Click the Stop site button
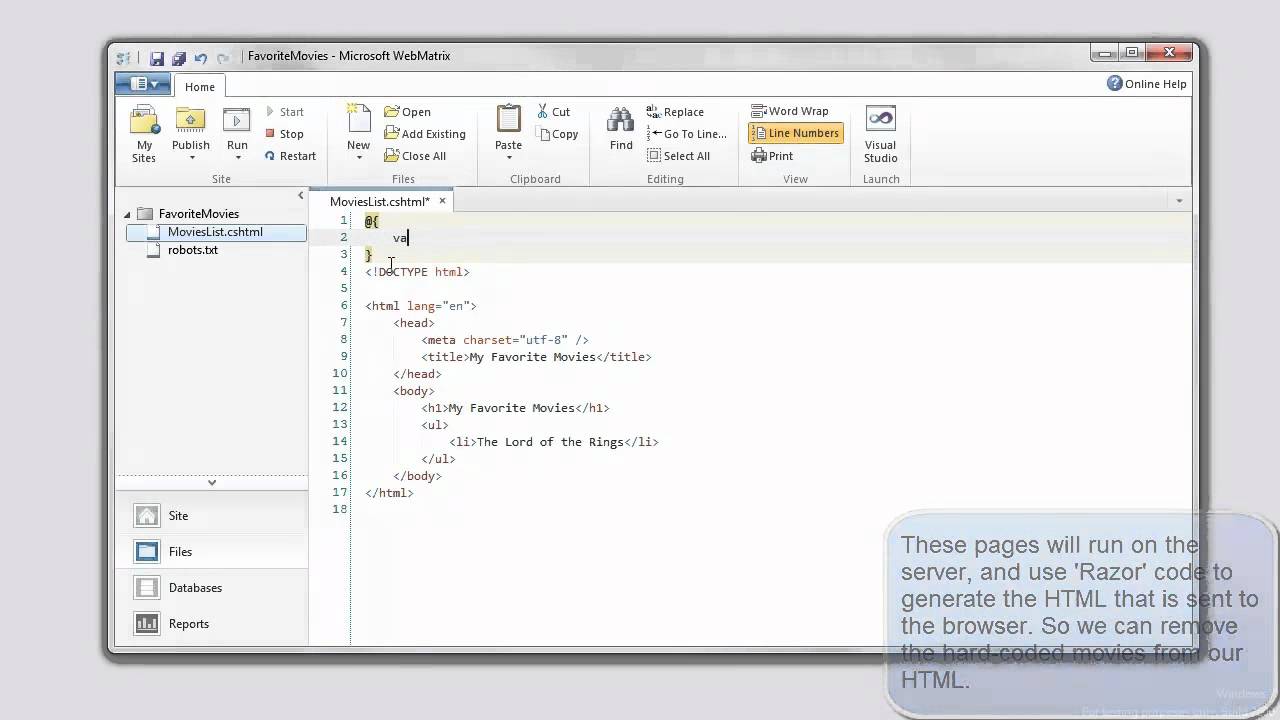Screen dimensions: 1280x720 click(284, 133)
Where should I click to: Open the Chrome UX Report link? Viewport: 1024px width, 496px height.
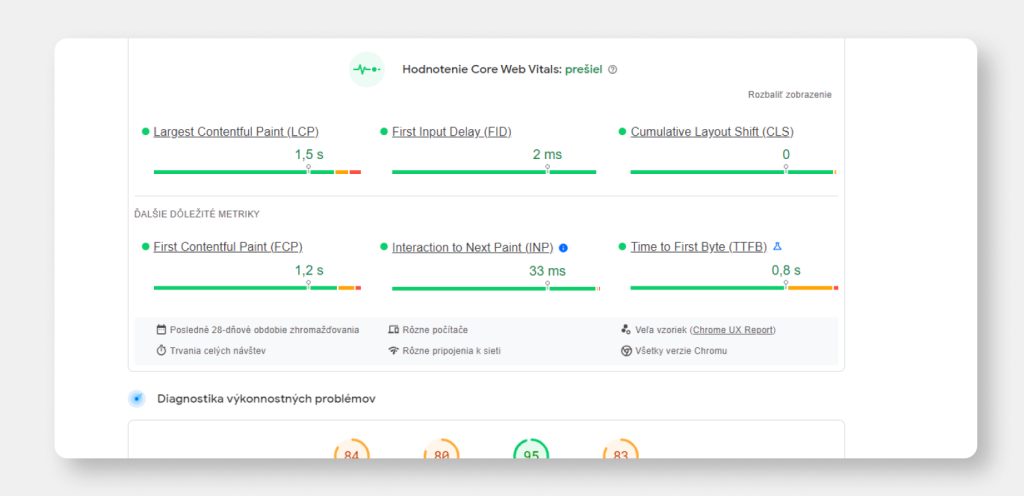click(733, 329)
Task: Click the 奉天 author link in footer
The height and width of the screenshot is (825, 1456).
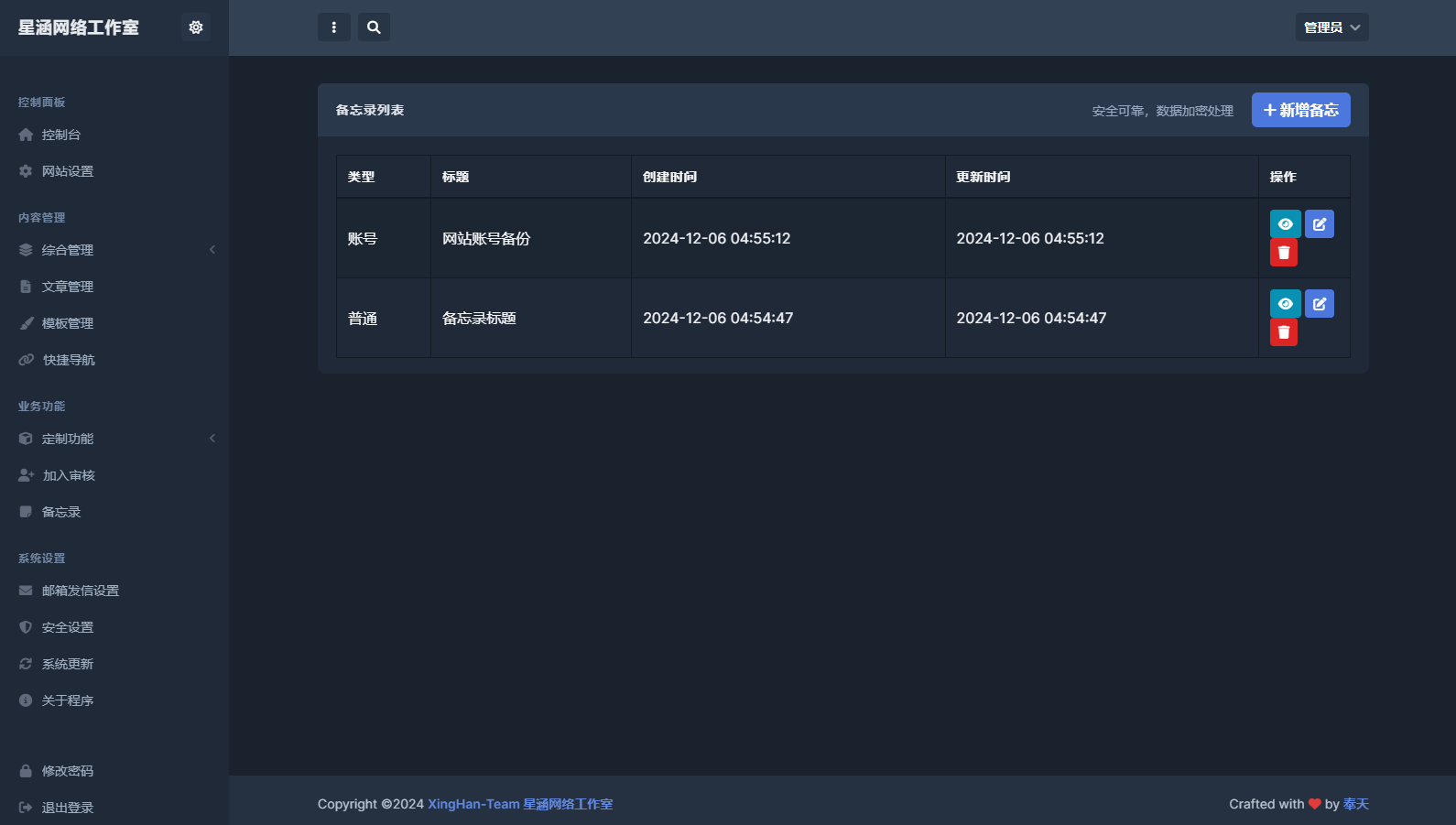Action: click(x=1355, y=804)
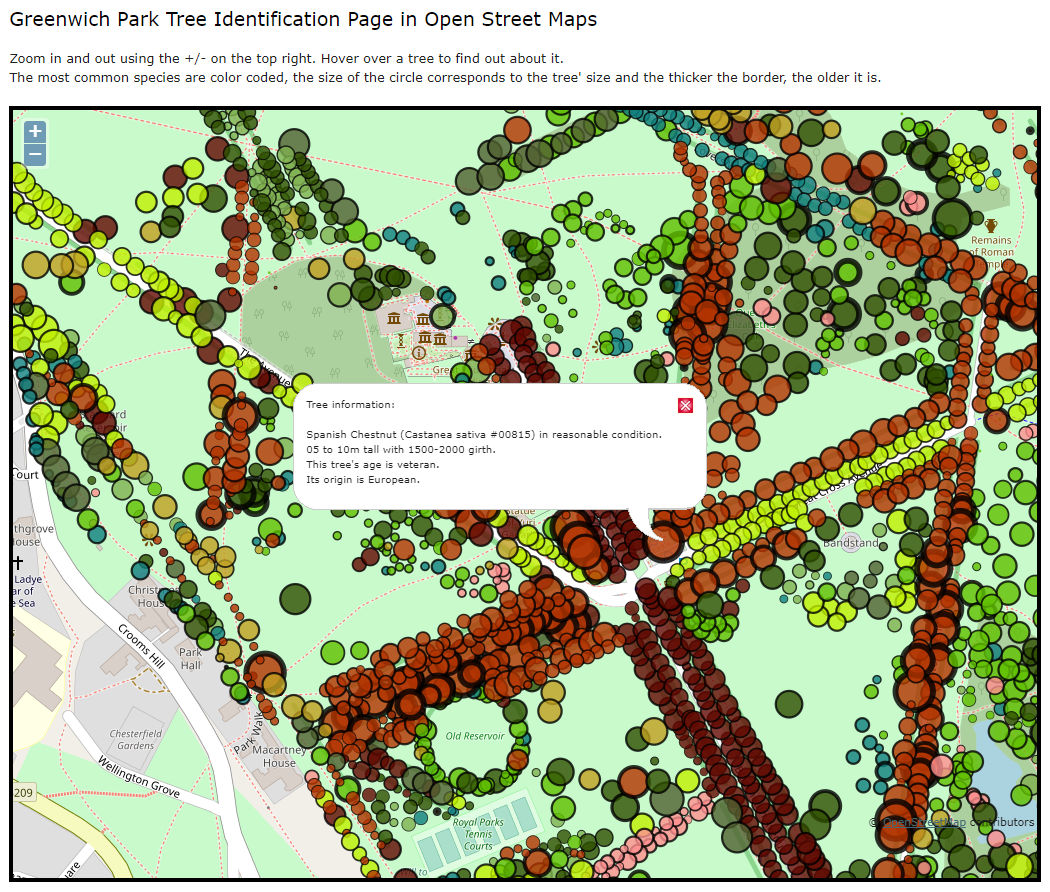This screenshot has height=892, width=1050.
Task: Click a museum building icon near the Greenwich buildings
Action: click(393, 318)
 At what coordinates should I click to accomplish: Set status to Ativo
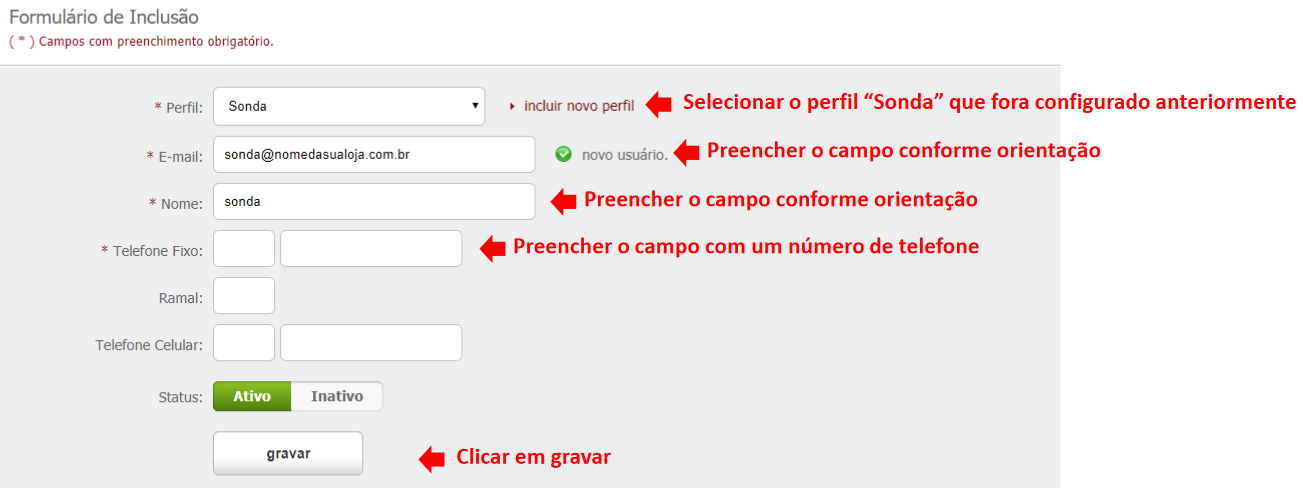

****

## To do
When you reach the line with "The height and" in the entries above, start copying, and go on word for word to the last line; skip any picture.

## Result for this task
The height and width of the screenshot is (825, 1456).
Action: click(x=1355, y=804)
This screenshot has height=892, width=1050.
Task: Click a museum building icon near the Greenwich buildings
Action: click(393, 318)
 At what coordinates should I click to accomplish: Set status to Ativo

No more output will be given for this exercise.